== WHAT IS NEEDED ==
What is the count of lines in the data that hold the string "size"? State the number alone.

(RECORDS PROVIDED begins)

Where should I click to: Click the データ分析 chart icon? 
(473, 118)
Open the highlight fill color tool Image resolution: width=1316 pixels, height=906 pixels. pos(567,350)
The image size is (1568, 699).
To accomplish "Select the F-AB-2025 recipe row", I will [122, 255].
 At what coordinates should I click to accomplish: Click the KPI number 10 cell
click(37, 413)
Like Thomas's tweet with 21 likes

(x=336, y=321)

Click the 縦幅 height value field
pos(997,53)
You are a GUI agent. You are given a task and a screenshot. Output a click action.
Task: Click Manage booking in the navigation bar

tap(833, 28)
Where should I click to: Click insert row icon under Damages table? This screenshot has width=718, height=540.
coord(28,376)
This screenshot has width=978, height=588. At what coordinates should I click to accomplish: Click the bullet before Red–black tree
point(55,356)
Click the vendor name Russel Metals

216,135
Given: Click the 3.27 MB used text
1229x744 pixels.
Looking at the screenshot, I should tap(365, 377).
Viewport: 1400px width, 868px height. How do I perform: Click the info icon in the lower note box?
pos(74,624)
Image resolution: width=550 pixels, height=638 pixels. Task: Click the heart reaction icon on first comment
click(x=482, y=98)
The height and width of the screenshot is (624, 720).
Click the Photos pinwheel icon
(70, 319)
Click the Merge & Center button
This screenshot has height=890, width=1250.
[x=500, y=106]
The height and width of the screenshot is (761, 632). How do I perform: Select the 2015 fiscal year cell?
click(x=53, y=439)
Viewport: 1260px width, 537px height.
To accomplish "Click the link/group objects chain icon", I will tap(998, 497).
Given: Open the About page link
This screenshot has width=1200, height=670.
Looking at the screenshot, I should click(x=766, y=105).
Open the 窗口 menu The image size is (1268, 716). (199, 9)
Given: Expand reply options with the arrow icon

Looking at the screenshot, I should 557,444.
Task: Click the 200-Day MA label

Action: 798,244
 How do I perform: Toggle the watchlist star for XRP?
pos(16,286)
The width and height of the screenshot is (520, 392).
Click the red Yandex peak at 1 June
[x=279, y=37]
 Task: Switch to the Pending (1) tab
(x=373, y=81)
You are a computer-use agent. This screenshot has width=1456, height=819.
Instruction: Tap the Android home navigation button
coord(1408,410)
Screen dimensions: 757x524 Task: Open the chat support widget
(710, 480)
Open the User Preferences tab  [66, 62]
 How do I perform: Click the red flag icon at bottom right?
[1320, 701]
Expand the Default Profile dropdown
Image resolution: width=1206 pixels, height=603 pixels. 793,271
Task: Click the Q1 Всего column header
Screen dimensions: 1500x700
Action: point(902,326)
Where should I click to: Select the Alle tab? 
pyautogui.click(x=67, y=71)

(RECORDS PROVIDED ends)

== RESPONSE BELOW ==
2